Supreme has put a decent amount of capital into Blissco, which is ready to crack on with its extraction business in Langley BC after the parent made big equipment investments, but currently contributes a negligible $700k to the Supreme bottom line.
The African adventure to Lesotho continues, but the amount of value attributed to it has been reduced, which has contributed a big chunk of that loss the company has registered this quarter.
During Q2 2020, the Company completed its standard evaluation of investments which resulted in a reduction in the carrying value of MG Health Lesotho. This reduction is reflective of general cannabis market conditions and recognized as a loss in Other Comprehensive Income.
To be honest, it appears that loss, and others, have been hauled in and laid out this quarter so the company can register one big painful financial period now, while their competitors are also suffering, with the plan being for the next one to be free and clear of writedowns. Aurora’s big loss yesterday, with $1 billion in writedowns, would appear to be part of a similar plan, if only based on their decision to book next quarter’s projected product returns now, rather than when they actually show up.
If this is to be ‘the quarter of confession and pain,’ investors will want to keep their powder dry accordingly.
One of Supreme’s big selling points for me has always been their free cash in hand, a war chest that sat around $40 million to $50 million for some time.
They still have that cash available but now it’s accruing interest.

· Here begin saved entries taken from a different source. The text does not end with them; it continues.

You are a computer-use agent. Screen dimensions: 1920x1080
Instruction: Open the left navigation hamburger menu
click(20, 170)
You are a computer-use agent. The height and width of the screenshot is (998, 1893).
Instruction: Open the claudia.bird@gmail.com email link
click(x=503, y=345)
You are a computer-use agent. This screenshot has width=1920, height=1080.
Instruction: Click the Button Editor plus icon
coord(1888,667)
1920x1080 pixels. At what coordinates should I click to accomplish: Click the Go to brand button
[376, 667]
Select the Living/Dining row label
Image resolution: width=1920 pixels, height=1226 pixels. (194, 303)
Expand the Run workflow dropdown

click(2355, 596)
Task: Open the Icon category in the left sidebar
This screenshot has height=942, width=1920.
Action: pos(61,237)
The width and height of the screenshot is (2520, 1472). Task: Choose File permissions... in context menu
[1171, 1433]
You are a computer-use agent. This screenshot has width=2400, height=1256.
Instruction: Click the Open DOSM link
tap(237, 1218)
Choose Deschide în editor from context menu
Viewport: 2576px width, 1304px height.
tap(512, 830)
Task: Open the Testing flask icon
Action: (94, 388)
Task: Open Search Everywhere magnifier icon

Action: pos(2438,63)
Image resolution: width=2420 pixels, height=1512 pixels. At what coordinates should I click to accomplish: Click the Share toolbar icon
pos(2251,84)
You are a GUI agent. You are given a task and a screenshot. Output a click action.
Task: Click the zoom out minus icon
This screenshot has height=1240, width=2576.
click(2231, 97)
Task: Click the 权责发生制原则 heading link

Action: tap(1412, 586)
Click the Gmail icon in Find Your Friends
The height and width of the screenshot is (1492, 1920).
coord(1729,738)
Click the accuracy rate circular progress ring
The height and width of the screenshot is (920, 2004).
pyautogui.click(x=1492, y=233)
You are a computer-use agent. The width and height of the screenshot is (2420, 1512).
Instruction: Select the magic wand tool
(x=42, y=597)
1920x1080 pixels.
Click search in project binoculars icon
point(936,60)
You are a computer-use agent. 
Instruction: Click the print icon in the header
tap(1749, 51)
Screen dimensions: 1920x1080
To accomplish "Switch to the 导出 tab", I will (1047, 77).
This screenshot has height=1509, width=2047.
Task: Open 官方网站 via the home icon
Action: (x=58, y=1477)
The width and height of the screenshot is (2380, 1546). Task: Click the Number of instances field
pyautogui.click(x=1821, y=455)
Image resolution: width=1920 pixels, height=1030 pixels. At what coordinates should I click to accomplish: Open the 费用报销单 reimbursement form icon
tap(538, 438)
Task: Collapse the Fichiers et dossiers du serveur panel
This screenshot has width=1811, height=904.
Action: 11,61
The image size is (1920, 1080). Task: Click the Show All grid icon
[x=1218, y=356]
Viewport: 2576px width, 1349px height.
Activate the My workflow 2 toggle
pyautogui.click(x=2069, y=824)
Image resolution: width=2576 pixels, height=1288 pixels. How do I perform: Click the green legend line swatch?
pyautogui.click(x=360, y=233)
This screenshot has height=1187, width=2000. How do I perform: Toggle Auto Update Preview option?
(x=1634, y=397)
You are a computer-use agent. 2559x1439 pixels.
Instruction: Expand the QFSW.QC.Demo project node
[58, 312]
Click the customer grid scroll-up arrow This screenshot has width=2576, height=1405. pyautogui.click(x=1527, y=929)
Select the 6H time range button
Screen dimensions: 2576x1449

In the quarter, Supreme Cannabis entered into a credit agreement with Bank of Montreal as Lead Arranger and Agent on behalf of a group of lenders for $90.0 million of senior secured credit facilities (the “Credit Facility”), consisting of a term loan of $70.0 million and a revolving credit facility of $20.0 million. The Company initially drew $55.0 million of the term loan under the Credit Facility, ending the quarter with a total cash and restricted cash balance of $55.0 million and $35.0 million of undrawn capacity.
This shift from money raised selling shares to money raised paying BMO doesn’t come without concern. The company has made the decision through 2019 to be a grower, not a shower, and that’s meant paying for facility expansion, putting legitimate capital into their acquisitions, and trusting that the market will mature in a way that pays those decisions back. They’re clearly not as free-spending and cray cray as groups like Aurora, but to remain competitive and get the 7 Acres brand out there properly in competition with the Aurora’s of the world, they’ve had to pay for some catch up, and that’s not cheap right now.
At present, at a $140 million market cap, I don’t see Supreme’s value as outlandish at all. If anything, its defensible to have that sort of valuation attached to a group that is rightly famous for its quality product, even if the cost of building that reputation is being borne out now. As a take out target, they rank highly, even at a 100% premium, because a lot of competitors would die for a facility that cranks out actually enjoyable weed.
Staff cuts may be a factor in whether they can maintain that reputation for quality. Former CEO John Fowler has been active on Twitter, looking for new homes for many of the people he brought into Supreme, folks who were major factors in the building of that quality rep. That competitors can now access that sophisticated and reputable workforce is a danger to Supreme. That few have the capital to do so may be their saving grace.
This too shall pass. But not this quarter.